→ Direction
Please lay out the data below as a Markdown table with two columns, Row and Line, numbering each nonblank line in order and omitting blank lines.
----
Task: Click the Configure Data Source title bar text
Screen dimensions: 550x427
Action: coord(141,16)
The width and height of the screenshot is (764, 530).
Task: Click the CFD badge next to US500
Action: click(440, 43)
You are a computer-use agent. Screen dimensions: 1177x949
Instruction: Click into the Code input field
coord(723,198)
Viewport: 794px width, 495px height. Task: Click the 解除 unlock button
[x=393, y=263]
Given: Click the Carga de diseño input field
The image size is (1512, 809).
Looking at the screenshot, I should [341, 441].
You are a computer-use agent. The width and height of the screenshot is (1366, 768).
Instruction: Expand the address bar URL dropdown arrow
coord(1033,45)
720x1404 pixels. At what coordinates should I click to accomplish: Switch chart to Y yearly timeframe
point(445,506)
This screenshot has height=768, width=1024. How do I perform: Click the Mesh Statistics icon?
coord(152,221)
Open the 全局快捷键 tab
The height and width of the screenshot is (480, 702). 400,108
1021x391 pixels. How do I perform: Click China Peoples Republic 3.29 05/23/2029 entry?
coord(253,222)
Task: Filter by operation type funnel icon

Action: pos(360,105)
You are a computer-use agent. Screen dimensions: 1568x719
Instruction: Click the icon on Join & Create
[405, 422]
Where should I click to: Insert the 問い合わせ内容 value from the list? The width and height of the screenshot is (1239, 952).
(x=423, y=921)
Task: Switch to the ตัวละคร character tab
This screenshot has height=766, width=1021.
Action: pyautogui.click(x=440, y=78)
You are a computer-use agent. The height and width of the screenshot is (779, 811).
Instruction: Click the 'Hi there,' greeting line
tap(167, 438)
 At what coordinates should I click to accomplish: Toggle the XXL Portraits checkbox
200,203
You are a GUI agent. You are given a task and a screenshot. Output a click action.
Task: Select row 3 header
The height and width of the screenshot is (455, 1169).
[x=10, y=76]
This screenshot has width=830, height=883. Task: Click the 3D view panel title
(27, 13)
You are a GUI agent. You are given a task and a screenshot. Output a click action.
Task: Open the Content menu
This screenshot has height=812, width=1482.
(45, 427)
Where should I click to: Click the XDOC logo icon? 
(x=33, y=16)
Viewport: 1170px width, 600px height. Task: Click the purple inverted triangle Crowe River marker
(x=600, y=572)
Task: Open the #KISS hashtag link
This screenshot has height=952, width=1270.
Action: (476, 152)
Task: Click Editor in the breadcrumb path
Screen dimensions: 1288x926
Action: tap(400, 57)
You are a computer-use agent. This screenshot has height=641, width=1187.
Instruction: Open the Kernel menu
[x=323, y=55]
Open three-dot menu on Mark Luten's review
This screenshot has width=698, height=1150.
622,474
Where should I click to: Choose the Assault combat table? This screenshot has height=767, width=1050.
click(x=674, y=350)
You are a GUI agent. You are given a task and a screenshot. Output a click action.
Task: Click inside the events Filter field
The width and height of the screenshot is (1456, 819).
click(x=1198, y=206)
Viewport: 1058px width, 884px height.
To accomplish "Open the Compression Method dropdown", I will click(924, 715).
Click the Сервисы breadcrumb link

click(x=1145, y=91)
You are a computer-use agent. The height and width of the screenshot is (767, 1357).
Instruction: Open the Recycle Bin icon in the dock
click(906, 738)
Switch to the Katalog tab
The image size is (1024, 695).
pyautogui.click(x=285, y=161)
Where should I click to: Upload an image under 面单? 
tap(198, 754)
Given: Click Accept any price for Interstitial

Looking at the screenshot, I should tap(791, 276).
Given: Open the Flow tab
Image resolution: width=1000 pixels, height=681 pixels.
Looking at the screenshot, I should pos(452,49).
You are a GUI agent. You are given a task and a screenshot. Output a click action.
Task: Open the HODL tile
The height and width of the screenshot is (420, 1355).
----
→ Response for this exercise
| Row | Line |
|---|---|
| 1 | Task: Click the Configure Data Source title bar text |
| 2 | Screen dimensions: 550x427 |
| 3 | Action: coord(141,16) |
| 4 | The width and height of the screenshot is (764, 530). |
| 5 | Task: Click the CFD badge next to US500 |
| 6 | Action: click(440, 43) |
| 7 | You are a computer-use agent. Screen dimensions: 1177x949 |
| 8 | Instruction: Click into the Code input field |
| 9 | coord(723,198) |
| 10 | Viewport: 794px width, 495px height. Task: Click the 解除 unlock button |
| 11 | [x=393, y=263] |
| 12 | Given: Click the Carga de diseño input field |
| 13 | The image size is (1512, 809). |
| 14 | Looking at the screenshot, I should [341, 441]. |
| 15 | You are a computer-use agent. The width and height of the screenshot is (1366, 768). |
| 16 | Instruction: Expand the address bar URL dropdown arrow |
| 17 | coord(1033,45) |
| 18 | 720x1404 pixels. At what coordinates should I click to accomplish: Switch chart to Y yearly timeframe |
| 19 | point(445,506) |
| 20 | This screenshot has height=768, width=1024. How do I perform: Click the Mesh Statistics icon? |
| 21 | coord(152,221) |
| 22 | Open the 全局快捷键 tab |
| 23 | The height and width of the screenshot is (480, 702). 400,108 |
| 24 | 1021x391 pixels. How do I perform: Click China Peoples Republic 3.29 05/23/2029 entry? |
| 25 | coord(253,222) |
| 26 | Task: Filter by operation type funnel icon |
| 27 | Action: pos(360,105) |
| 28 | You are a computer-use agent. Screen dimensions: 1568x719 |
| 29 | Instruction: Click the icon on Join & Create |
| 30 | [405, 422] |
| 31 | Where should I click to: Insert the 問い合わせ内容 value from the list? The width and height of the screenshot is (1239, 952). |
| 32 | (x=423, y=921) |
| 33 | Task: Switch to the ตัวละคร character tab |
| 34 | This screenshot has height=766, width=1021. |
| 35 | Action: pyautogui.click(x=440, y=78) |
| 36 | You are a computer-use agent. The height and width of the screenshot is (779, 811). |
| 37 | Instruction: Click the 'Hi there,' greeting line |
| 38 | tap(167, 438) |
| 39 |  At what coordinates should I click to accomplish: Toggle the XXL Portraits checkbox |
| 40 | 200,203 |
| 41 | You are a GUI agent. You are given a task and a screenshot. Output a click action. |
| 42 | Task: Select row 3 header |
| 43 | The height and width of the screenshot is (455, 1169). |
| 44 | [x=10, y=76] |
| 45 | This screenshot has width=830, height=883. Task: Click the 3D view panel title |
| 46 | (27, 13) |
| 47 | You are a GUI agent. You are given a task and a screenshot. Output a click action. |
| 48 | Task: Open the Content menu |
| 49 | This screenshot has height=812, width=1482. |
| 50 | (45, 427) |
| 51 | Where should I click to: Click the XDOC logo icon?  |
| 52 | (x=33, y=16) |
| 53 | Viewport: 1170px width, 600px height. Task: Click the purple inverted triangle Crowe River marker |
| 54 | (x=600, y=572) |
| 55 | Task: Open the #KISS hashtag link |
| 56 | This screenshot has height=952, width=1270. |
| 57 | Action: (476, 152) |
| 58 | Task: Click Editor in the breadcrumb path |
| 59 | Screen dimensions: 1288x926 |
| 60 | Action: tap(400, 57) |
| 61 | You are a computer-use agent. This screenshot has height=641, width=1187. |
| 62 | Instruction: Open the Kernel menu |
| 63 | [x=323, y=55] |
| 64 | Open three-dot menu on Mark Luten's review |
| 65 | This screenshot has width=698, height=1150. |
| 66 | 622,474 |
| 67 | Where should I click to: Choose the Assault combat table? This screenshot has height=767, width=1050. |
| 68 | click(x=674, y=350) |
| 69 | You are a GUI agent. You are given a task and a screenshot. Output a click action. |
| 70 | Task: Click inside the events Filter field |
| 71 | The width and height of the screenshot is (1456, 819). |
| 72 | click(x=1198, y=206) |
| 73 | Viewport: 1058px width, 884px height. |
| 74 | To accomplish "Open the Compression Method dropdown", I will click(924, 715). |
| 75 | Click the Сервисы breadcrumb link |
| 76 | click(x=1145, y=91) |
| 77 | You are a computer-use agent. The height and width of the screenshot is (767, 1357). |
| 78 | Instruction: Open the Recycle Bin icon in the dock |
| 79 | click(906, 738) |
| 80 | Switch to the Katalog tab |
| 81 | The image size is (1024, 695). |
| 82 | pyautogui.click(x=285, y=161) |
| 83 | Where should I click to: Upload an image under 面单?  |
| 84 | tap(198, 754) |
| 85 | Given: Click Accept any price for Interstitial |
| 86 | Looking at the screenshot, I should tap(791, 276). |
| 87 | Given: Open the Flow tab |
| 88 | Image resolution: width=1000 pixels, height=681 pixels. |
| 89 | Looking at the screenshot, I should pos(452,49). |
| 90 | You are a GUI agent. You are given a task and a screenshot. Output a click action. |
| 91 | Task: Open the HODL tile |
| 92 | The height and width of the screenshot is (420, 1355). |